LAVAS OF MOUNT MAZAMA.a
ANDESITES.
ANDESITE OF WIZARD ISLAND.
Wizard Island is a perfectly
preserved volcano consisting of a cinder cone (Pl. VIII, B), with cratera
above and lava field about its base. Amid such impressive surroundings it is one
of the most attractive and inviting spots of the region. The lava is andesite
and belongs not only to the last andesite flow, but to the final eruption
connected with this great volcanic center. The bulk of the older lavas is
andesite; then come the basalts from the cones around the base of the rim, and
the dacites on the mountain slope succeeded. Finally, after the great
catastrophe which engulfed the upper part of Mount Mazama, an andesitic eruption
on the floor of the caldera followed, which built up Wizard Island and
apparently covered almost the whole bottom of Crater Lake.
aThe saucer-shaped depression
in the summit of the cinder cone of Wizard Island is properly called a
crater. It marks an orifice from which lava reached the surface
to build up the cinder cone and lava field. From the fact that the lake
is called Crater Lake the term crater has been applied to the great
depression which the lake occupies. The large depression does not in its
present size mark the orifice from which the lavas of Mount Mazama
issued upon the surface to build up the mountain, but rather, as will be
shown in the sequel, the hole through which the summit of the mountain
sank into the earth. Great depressions like that containing Crater Lake,
originating by subsidence in connection with volcanic activity, are
often called pit craters, but better still calderas, which is
distinctive. Prof. W. M. Davis very appropriately remarks (Physical
Geography, p. 215) that the depression containing Crater Lake is "one of
the most superb calderas in the world."
Wizard Island has an area of
nearly nine-tenths of a square mile. The eastern half is a prominent cinder
cone, and the western is an extremely rough lava field. The cinder cone rising
from the lava field has very steep slopes, made up chiefly of fragmental
immaterial blown out of the crater, and rises to a height of 845 feet. The
crater in its summit is about 250 feet in diameter and 80 feet deep. Its bottom
is solid lava. Inside its rim upon the southwest slope is a great snow bank,
where the snow accumulates during the winter and lasts almost throughout the
year.
The lapilli are rather coarse and usually dark or black, but many are red.

**Dataset**
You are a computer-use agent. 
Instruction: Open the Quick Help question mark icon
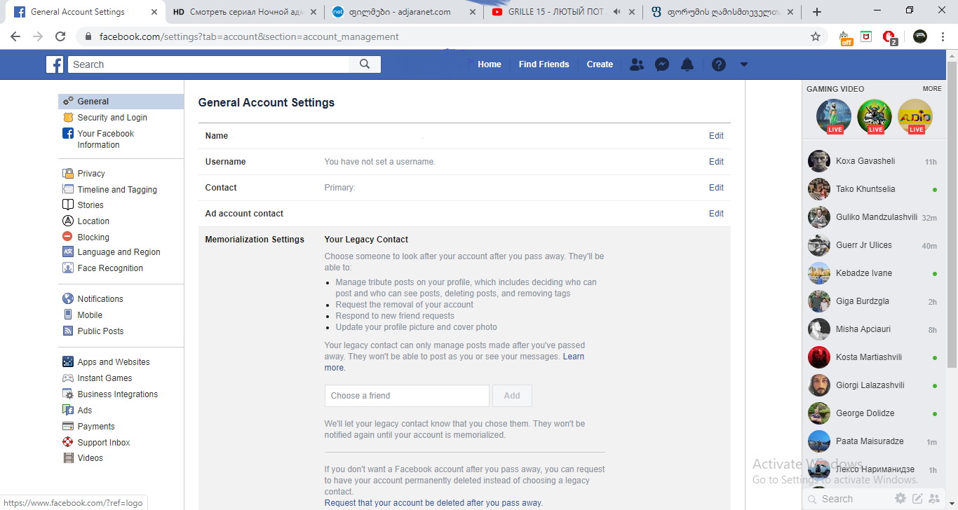pos(718,64)
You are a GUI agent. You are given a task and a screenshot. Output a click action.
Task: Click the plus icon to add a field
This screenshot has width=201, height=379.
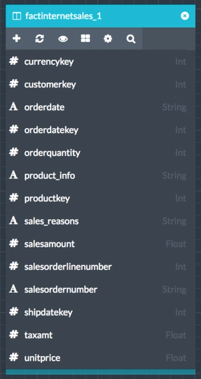[16, 39]
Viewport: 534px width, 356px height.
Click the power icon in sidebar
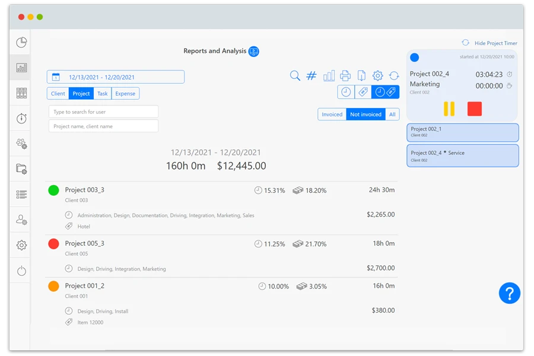[21, 271]
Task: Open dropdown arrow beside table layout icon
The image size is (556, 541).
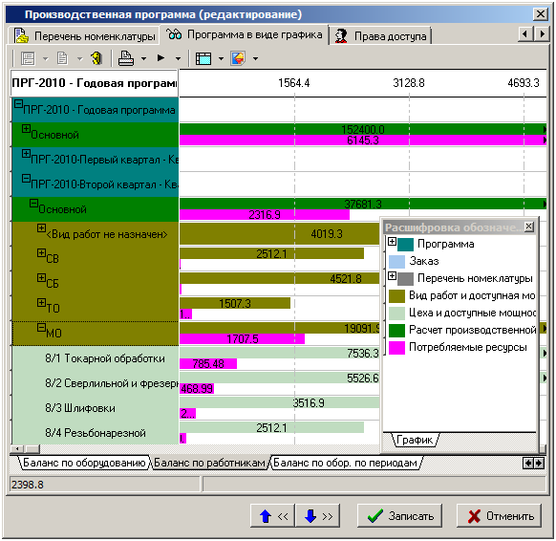Action: click(221, 59)
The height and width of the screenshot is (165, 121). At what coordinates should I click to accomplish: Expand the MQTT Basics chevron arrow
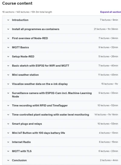pyautogui.click(x=8, y=47)
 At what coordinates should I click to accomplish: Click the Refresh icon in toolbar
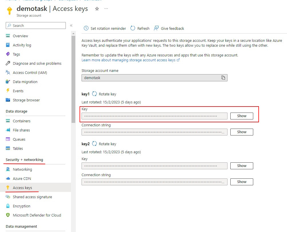click(133, 28)
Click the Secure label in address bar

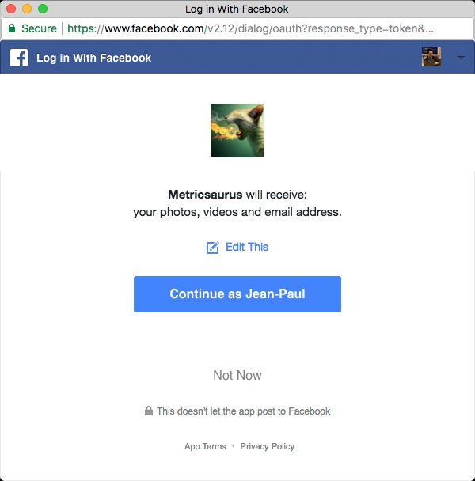[39, 28]

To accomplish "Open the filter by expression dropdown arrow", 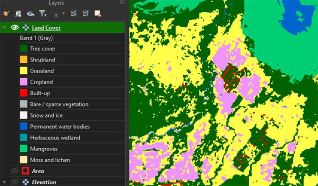I will (x=63, y=14).
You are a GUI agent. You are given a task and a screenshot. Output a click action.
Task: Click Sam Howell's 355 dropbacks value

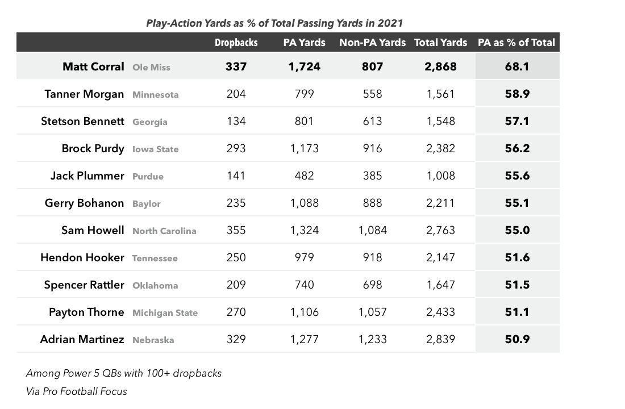point(236,231)
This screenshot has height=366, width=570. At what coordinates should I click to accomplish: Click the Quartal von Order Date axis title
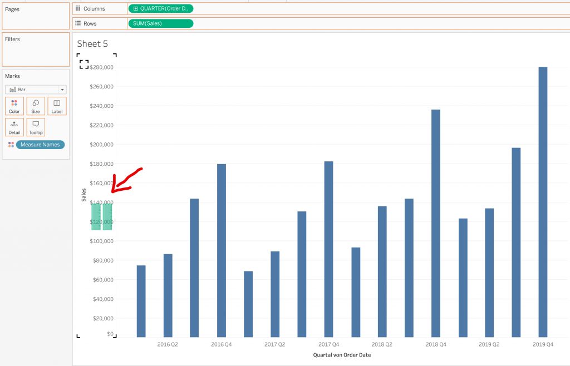coord(342,355)
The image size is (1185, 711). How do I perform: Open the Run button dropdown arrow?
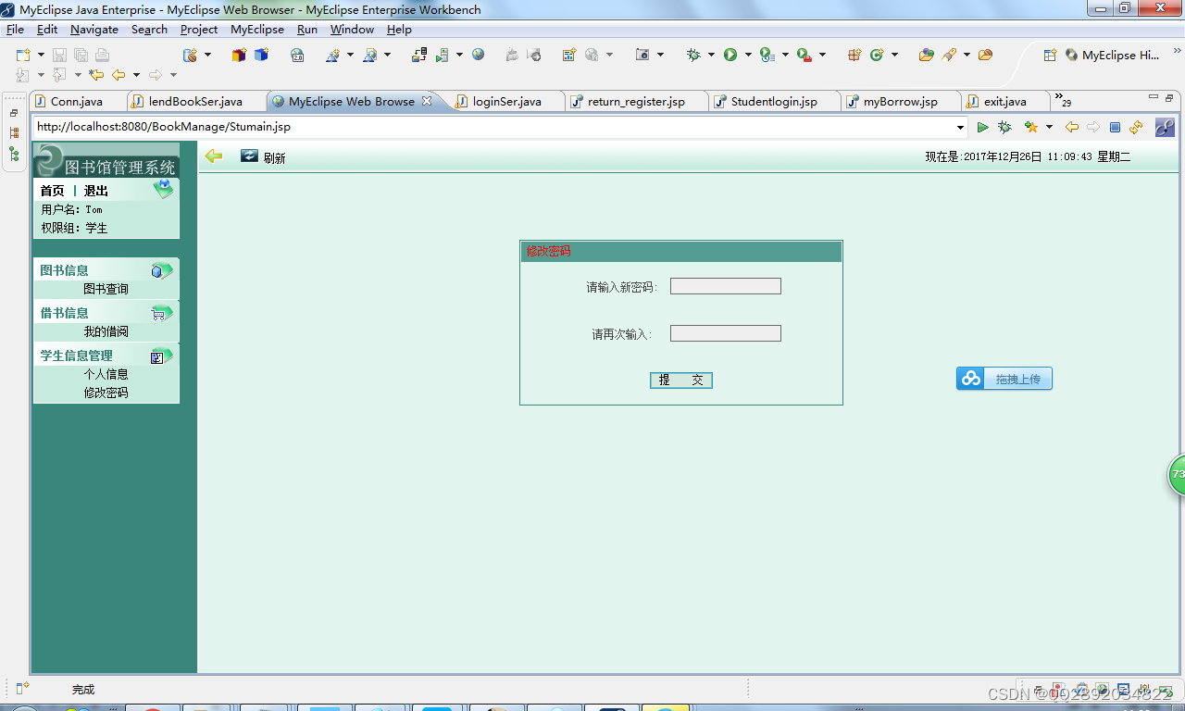coord(747,56)
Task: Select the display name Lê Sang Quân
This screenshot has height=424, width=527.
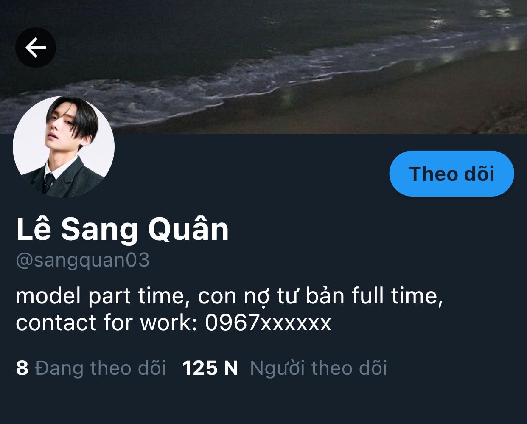Action: point(123,229)
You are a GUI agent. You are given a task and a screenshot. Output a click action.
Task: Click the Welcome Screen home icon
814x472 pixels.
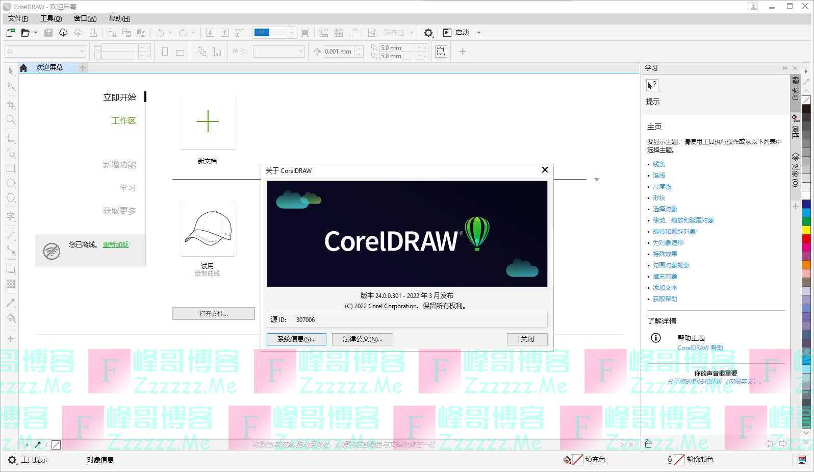point(23,68)
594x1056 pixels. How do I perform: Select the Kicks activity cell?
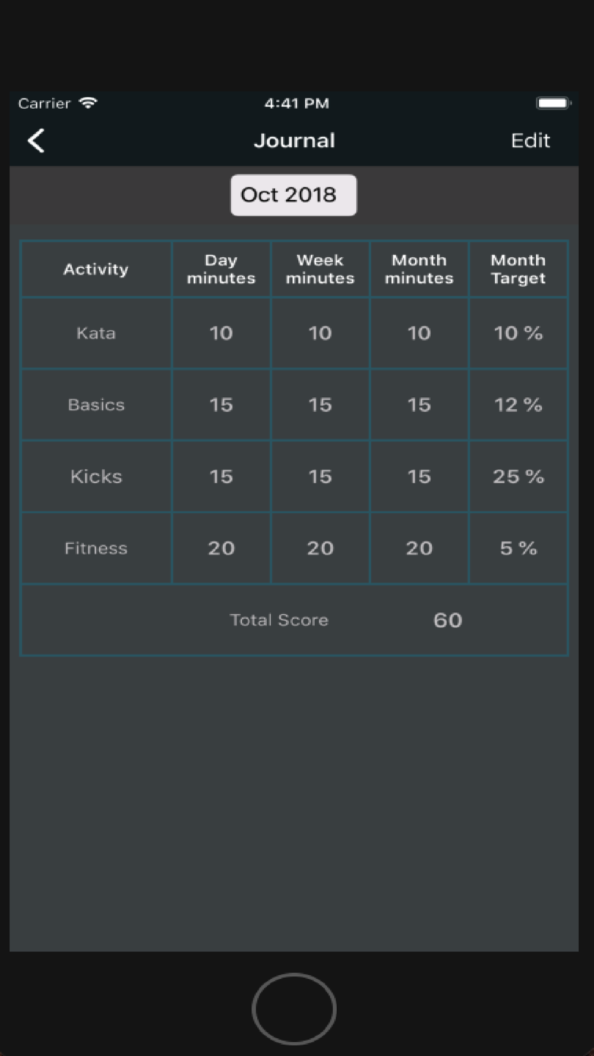96,476
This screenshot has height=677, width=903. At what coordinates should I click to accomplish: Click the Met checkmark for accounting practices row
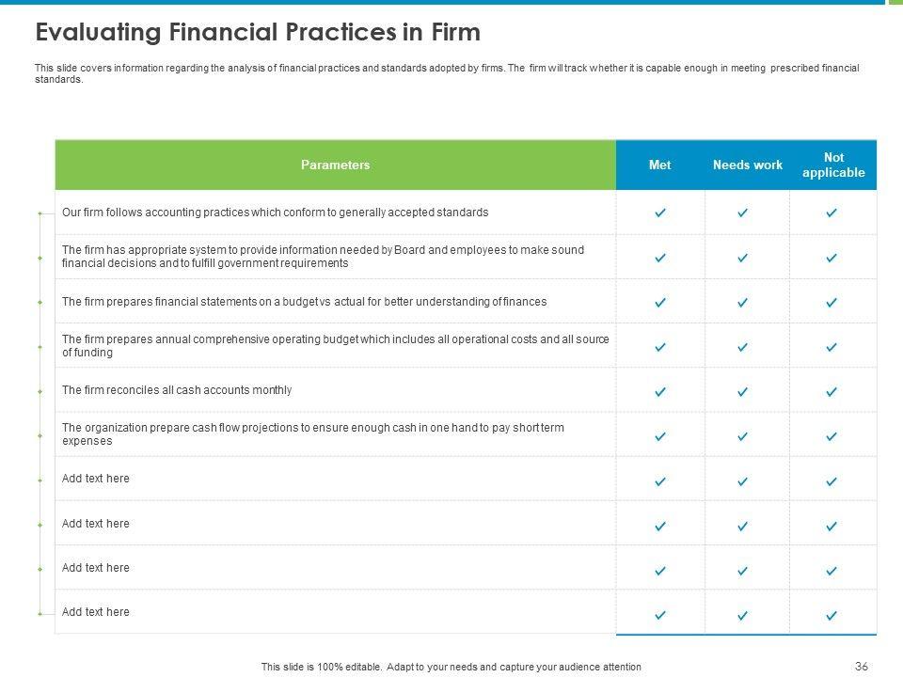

**Exercises**
A: Copy the stretch of the Wizard Island passage from "ANDESITE OF WIZARD" through "of Crater Lake.", word for word.
B: Extend the Wizard Island passage with new text that picks up after its final sentence.
The data has no connection to the Wizard Island passage.

**Answers provided**
A:
ANDESITE OF WIZARD ISLAND.
Wizard Island is a perfectly
preserved volcano consisting of a cinder cone (Pl. VIII, B), with cratera
above and lava field about its base. Amid such impressive surroundings it is one
of the most attractive and inviting spots of the region. The lava is andesite
and belongs not only to the last andesite flow, but to the final eruption
connected with this great volcanic center. The bulk of the older lavas is
andesite; then come the basalts from the cones around the base of the rim, and
the dacites on the mountain slope succeeded. Finally, after the great
catastrophe which engulfed the upper part of Mount Mazama, an andesitic eruption
on the floor of the caldera followed, which built up Wizard Island and
apparently covered almost the whole bottom of Crater Lake.

B:
There are numerous fragments of lava and comparatively little sand. The solid
lava is brilliant red only upon the surface; within it is dark. When the
material is porous, the color may permeate the whole mass. One hundred feet
below the summit on the northwest slope a little stream of lava (30) 6 to 15
feet in thickness broke out and coursed down the slope for 150 feet. Its surface
is very rough and somewhat ropy, and along the under surface it picked and
inclosed numerous fragments from the slope over which it passed. Near the summit
is a mass of brilliantly red lava (56). The cone is therefore not wholly
composed of cinders, but contains, besides lapilli and chunks of lava, a number
of small flows, not of sufficient size, however, to interrupt the regularity of
the cone. Near the base of the cone, where it merges into the lava field,
several "volcanic bullets" were observed. They are round, and range in diameter
from 1 to 2 feet, with irregular fractures. They appear to have solidified
before ejection, like those so well developed about the base of the cinder cone
10 miles northeast of Lassen Peak, California.a
aBull. U. S. Geol. Survey No.
79, 1891, Pl. IV.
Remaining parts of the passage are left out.